Après avoir publié le livre en 2013, j’ai tout de suite ressenti que j’avais du pain sur la planche et que mon devoir envers moi-même était de continuer de m’améliorer en tant qu’auteure. Un peu comme si je m’étais mise dans de beaux draps, et que je ne pouvais plus faire marche arrière. J’ai donc passé plusieurs mois, après la publication, à me noyer dans d’interminables moments de recherche de connaissances ancestrales agrémentées de périodes d’introspection. Dans la vie sociale, devenir auteure a déclenché une avalanche de nouvelles précieuses rencontres et je crois que ça ne fait que commencer, vu que je suis encore novice dans le monde des lettres.

-Quel est l’impact de votre pays d’origine; la RD Congo et celui d’adoption, les Etats-Unis, sur votre vie d’écrivaine?

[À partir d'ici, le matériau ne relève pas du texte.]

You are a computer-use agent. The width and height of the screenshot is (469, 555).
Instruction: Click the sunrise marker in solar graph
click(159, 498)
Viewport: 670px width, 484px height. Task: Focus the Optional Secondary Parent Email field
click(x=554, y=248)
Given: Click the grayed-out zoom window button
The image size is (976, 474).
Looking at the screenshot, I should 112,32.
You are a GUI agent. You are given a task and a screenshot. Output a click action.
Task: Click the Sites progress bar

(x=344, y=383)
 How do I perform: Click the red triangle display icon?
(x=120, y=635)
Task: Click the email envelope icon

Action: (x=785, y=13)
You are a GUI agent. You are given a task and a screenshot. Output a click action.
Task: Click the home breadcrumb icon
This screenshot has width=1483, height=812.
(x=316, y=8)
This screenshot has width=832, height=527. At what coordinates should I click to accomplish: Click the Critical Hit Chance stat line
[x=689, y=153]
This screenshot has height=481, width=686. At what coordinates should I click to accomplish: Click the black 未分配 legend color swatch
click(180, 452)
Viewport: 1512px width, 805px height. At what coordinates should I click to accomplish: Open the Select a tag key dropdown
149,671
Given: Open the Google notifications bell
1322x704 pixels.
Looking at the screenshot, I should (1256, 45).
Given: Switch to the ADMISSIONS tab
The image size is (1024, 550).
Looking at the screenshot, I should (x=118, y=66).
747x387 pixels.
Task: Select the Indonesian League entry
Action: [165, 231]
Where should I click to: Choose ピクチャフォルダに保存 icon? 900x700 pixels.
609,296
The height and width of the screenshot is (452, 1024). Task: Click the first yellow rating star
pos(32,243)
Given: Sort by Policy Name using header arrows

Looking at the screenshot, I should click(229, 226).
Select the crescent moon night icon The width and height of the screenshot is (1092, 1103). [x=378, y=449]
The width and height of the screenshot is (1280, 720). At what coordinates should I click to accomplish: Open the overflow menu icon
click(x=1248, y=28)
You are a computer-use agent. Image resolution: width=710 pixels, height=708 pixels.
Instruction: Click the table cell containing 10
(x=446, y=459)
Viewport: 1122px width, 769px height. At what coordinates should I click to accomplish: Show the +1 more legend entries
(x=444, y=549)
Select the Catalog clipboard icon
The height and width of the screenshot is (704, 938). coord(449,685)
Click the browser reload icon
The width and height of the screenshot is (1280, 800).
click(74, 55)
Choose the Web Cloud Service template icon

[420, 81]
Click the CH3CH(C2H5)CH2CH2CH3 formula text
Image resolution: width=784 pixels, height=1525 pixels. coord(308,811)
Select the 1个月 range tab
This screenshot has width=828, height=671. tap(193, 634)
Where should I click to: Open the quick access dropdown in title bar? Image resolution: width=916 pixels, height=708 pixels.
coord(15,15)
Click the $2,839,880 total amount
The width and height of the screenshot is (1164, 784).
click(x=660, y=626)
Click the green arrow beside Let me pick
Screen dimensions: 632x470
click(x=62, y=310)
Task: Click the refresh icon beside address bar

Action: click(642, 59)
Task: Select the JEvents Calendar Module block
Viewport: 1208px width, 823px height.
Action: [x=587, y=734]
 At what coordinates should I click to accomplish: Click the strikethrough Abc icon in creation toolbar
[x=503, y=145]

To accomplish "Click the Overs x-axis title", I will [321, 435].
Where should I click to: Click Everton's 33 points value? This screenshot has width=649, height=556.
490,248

Les temps séjournés au pays et ici aux USA ont très profondément construit mon esprit, ma pensée et ma façon d’appréhender la vie. Cet impact reste dynamique et évolue à chaque instant tant que mon cerveau est capable d’absorber l’information culturelle qu’il reçoit incessament.

-Quelle est l’influence directe de ” L’ île des oubliées” sur le monde?

Wow! Une part de moi voudrait avoir la prétention de pouvoir influencer le monde, mais, l’autre part de moi se demande si c’est vraiment nécessaire. (rires). Si je commençais modestement par un micro-monde d’amis et d’entourage immédiat avant de viser un monde aussi grand que le nôtre, je dirais que faire sourire une personne qui lit mes écrits est tout le résultat qui satisfait ma démarche. La raison du sourire peut rester personnelle au lecteur, je n’en demande pas plus.

-Comment entendez-vous impacter l’Afrique et le monde à travers l’écriture dans cinq ans?

Je tiens à continuer pleinement le pèlerinage que j’ai commencé dans cet art qu’est l’écriture. Je ne peux pas devenir parfaite mais devenir et rester moi-même en accord avec mon présent destin. Je crois que l’Afrique a déjà eu de brillants auteurs et continue d’en avoir. Les écrivains et tous les artistes du monde donnent de la couleur et de la chaleur à la vie, permettant un changement du paradigme de l’existence parce que grâce aux arts, chacun peut s’autoriser la petite question de savoir “ s’il y avait autre chose derrière tout ça…?”

Tout art nous donne la permission d’intégrer le monde de l’infini et moi je suis là pour contribuer à ce voyage.